Now that President Bush has vetoed the Iraq and Afghanistan war-spending bill because it contained a timeline for withdrawing U.S. troops, Congress must still find a way to fund the military operations there while keeping the pressure on Bush to wind down the U.S. military commitment.
Rudy Giuliani’s ties to a Texas law firm that has helped him raise large amounts of money in Texas, may come back to haunt the former New York City mayor and popular Republican presidential candidate because of the firm’s successful lobbying for the coal-fired power plant industry blamed for contributing to global warming and air pollution.
Three million chickens produced in Indiana were fed pet food scraps containing melamine, the same chemical that was found to have sickened and killed numerous pets, but the Food and Drug Administration’s new food czar said there would likely be no health impact on humans who consumed the poultry.The Homeland Security Department will start using a stolen-passport Interpol database two years after it was made available to them, drawing criticism for allowing such an obvious gap in security to persist since such passports can ease border crossings because they are difficult for immigration officials to detect.
U.S. diplomats who were stationed in Iraq are returning home with post-traumatic stress disorder which has prompted the State Department to conduct a mental-health survey of its 1,400 employees who served in the war-torn nation.
House Republicans wrote Speaker Nancy Pelosi to keep a provision that would prevent lawsuits against fliers who accuse other travelers of acting suspiciously in a transportation-safety bill.
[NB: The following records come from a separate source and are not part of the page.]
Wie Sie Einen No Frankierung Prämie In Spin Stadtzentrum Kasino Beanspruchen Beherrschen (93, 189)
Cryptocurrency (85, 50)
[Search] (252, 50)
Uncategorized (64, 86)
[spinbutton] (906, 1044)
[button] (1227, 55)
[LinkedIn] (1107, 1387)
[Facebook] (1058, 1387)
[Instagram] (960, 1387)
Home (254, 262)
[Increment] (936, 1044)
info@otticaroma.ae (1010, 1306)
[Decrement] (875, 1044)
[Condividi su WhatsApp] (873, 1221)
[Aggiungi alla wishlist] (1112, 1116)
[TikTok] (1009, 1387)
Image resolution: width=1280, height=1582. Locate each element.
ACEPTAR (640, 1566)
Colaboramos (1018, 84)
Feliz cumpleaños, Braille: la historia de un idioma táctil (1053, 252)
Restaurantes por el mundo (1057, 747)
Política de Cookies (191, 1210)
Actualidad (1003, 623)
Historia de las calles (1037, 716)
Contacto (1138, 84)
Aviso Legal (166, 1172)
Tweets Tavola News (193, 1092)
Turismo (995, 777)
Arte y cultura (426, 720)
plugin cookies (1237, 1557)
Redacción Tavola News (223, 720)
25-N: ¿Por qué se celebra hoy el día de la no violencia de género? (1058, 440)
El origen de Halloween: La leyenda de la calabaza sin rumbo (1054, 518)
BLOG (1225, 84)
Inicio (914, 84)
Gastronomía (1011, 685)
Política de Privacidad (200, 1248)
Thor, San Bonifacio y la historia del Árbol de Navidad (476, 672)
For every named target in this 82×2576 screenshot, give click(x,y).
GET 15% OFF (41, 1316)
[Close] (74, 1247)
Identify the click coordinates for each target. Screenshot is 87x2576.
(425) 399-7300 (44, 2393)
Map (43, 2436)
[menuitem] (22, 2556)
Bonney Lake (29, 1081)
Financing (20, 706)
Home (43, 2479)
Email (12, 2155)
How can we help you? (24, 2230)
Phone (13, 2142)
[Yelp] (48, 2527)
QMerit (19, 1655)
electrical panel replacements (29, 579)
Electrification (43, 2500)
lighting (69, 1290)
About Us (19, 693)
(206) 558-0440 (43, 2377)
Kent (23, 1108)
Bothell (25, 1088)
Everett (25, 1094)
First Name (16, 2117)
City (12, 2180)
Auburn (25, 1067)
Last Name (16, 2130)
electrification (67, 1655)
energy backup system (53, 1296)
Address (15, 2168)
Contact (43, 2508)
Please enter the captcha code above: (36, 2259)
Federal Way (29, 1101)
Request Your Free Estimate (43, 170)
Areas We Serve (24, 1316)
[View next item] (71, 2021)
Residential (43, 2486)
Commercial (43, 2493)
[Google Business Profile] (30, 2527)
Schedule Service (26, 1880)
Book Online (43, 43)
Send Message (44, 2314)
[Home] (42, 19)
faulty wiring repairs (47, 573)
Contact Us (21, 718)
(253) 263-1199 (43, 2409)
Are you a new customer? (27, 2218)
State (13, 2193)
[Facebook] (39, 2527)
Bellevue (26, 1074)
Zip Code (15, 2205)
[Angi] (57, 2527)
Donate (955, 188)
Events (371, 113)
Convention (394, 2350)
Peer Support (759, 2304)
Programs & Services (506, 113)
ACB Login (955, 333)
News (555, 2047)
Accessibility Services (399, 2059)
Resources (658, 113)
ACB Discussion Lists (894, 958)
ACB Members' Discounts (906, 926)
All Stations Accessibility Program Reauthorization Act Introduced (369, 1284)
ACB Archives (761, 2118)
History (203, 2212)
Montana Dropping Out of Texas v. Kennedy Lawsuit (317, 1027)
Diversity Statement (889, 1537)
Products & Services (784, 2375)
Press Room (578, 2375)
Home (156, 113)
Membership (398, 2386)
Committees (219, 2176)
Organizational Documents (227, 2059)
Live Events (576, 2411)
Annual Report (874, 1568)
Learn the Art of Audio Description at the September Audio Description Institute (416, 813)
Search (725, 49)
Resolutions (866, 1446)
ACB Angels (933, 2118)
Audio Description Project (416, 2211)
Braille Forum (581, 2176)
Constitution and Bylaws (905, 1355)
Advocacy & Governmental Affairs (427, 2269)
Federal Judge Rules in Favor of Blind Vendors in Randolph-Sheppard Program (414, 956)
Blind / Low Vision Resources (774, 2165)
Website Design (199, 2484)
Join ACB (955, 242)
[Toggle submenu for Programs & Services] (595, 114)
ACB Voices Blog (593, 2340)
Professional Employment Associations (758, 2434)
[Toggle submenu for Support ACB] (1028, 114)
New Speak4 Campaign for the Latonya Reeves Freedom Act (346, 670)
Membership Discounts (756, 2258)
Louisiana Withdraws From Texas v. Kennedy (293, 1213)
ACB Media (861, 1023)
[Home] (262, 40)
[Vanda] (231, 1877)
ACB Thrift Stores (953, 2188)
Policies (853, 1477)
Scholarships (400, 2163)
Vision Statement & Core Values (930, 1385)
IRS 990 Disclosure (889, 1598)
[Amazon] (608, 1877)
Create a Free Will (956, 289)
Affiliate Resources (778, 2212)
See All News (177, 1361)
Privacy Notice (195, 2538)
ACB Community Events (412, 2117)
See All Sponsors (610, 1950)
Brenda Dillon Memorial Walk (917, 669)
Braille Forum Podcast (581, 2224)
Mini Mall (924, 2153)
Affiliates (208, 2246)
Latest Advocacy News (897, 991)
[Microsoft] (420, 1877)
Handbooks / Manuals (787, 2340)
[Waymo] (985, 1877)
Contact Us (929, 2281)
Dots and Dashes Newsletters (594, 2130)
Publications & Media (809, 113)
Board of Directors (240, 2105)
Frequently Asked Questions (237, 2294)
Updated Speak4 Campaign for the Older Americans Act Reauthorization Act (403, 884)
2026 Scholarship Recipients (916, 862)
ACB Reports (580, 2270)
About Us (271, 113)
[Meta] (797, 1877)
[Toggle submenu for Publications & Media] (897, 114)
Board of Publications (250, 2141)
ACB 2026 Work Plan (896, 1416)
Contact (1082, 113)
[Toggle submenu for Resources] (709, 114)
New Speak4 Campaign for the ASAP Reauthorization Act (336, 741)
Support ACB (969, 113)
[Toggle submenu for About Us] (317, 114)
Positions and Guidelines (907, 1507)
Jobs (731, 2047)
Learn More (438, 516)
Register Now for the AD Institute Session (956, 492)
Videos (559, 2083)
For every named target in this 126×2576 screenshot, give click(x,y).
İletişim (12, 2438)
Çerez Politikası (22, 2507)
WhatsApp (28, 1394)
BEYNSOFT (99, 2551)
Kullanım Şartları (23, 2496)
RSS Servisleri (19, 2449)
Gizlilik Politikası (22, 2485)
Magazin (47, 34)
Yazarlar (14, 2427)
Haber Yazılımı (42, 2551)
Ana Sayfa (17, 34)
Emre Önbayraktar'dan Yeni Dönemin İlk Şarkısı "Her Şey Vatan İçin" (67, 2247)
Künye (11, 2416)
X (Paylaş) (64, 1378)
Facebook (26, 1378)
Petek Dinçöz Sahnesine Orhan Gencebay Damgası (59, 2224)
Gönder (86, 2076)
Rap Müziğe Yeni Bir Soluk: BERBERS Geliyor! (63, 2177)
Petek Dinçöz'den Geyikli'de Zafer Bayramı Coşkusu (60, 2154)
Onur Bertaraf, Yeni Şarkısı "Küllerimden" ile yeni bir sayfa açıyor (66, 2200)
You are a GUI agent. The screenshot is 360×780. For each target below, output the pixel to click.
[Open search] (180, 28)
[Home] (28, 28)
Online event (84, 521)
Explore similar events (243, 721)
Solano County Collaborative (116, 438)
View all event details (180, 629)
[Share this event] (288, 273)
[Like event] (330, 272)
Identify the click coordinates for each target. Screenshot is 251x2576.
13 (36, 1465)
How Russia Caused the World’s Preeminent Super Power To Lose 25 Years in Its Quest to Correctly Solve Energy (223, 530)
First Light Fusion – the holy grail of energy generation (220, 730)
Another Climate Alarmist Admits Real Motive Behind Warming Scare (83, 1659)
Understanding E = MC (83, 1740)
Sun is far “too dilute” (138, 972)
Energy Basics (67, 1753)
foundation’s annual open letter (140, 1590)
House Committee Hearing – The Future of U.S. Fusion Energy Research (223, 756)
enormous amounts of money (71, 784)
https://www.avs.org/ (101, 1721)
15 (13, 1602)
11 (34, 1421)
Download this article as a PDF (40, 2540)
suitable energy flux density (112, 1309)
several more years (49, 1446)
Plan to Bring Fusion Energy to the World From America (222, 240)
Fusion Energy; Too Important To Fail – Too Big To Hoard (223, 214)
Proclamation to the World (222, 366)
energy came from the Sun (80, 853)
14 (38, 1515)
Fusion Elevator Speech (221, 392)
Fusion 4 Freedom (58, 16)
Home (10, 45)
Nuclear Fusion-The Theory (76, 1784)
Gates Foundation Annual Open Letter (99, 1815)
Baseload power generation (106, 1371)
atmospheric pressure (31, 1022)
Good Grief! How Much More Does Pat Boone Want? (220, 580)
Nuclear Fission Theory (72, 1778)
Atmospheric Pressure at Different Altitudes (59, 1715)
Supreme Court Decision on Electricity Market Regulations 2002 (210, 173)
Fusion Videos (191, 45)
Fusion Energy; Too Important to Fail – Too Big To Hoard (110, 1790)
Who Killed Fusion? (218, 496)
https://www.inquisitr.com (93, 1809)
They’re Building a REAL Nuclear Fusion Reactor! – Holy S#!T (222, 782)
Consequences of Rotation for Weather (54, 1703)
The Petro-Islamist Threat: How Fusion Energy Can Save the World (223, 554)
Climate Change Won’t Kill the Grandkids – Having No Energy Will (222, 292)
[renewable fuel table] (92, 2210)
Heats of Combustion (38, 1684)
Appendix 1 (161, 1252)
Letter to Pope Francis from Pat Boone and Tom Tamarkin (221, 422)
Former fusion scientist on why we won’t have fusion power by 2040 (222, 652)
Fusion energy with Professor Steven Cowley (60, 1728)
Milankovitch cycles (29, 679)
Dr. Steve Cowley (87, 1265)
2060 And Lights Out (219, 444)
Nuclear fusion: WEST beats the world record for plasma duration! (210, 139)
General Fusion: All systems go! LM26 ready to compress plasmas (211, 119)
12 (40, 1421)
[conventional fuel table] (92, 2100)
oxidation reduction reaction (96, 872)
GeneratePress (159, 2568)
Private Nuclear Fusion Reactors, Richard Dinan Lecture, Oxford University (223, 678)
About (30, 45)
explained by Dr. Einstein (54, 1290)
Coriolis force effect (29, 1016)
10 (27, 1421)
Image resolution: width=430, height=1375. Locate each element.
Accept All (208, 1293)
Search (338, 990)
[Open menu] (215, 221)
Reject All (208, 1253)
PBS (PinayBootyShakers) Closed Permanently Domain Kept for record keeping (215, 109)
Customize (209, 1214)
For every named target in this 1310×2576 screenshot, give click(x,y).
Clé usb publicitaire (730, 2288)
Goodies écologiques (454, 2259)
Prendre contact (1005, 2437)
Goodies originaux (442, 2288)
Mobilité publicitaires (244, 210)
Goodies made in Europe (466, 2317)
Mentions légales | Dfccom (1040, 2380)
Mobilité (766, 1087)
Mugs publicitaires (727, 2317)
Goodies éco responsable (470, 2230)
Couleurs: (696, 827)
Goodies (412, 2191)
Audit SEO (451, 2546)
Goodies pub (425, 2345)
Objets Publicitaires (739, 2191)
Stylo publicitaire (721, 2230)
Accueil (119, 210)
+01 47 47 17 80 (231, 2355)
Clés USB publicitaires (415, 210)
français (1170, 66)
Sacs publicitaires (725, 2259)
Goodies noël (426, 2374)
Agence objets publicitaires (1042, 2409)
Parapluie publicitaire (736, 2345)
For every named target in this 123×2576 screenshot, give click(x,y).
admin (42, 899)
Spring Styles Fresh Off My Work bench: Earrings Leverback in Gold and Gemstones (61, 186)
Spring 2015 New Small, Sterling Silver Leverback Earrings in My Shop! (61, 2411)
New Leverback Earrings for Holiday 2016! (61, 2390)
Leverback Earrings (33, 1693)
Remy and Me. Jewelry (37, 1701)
The legislation resulted from a lawsuit by six Muslim imams who were prevented from boarding a flight in Minneapolis after other travelers accused the men of suspicious behavior.
Both senators and presidential hopefuls Hillary Clinton and John McCain have major financial supporters who are billionaires known for taking advantage of tax-avoidance schemes, placing the candidates in a dilemma: do they take the contributions from such contributors or say thanks but no thanks?
Gov. Arnold Schwarzeneggar of California may not be able to run for the presidency as a naturalized citizen but he hopes to be a major factor in the race for the Republican nomination and thus the final outcome nonetheless, appearing with many of the candidates but so far committing to none.
Harold Ford Jr., the former congressman who last year lost his bid to become the first African-American elected to the U.S. Senate since Reconstruction, said Sen. Barack Obama could win the South with the right mainstream message on values issues. Ford heads the centrist Democratic Leadership Council.
President Ronald Reagan thought his secretary of state was completely paranoid, found Michael Jackson’s shyness surprising and refused to speak to his son Ron Reagan Jr. after the young man hung up the phone on him, according to details from diaries the president kept during his years in office, diaries whose contents will be published this month.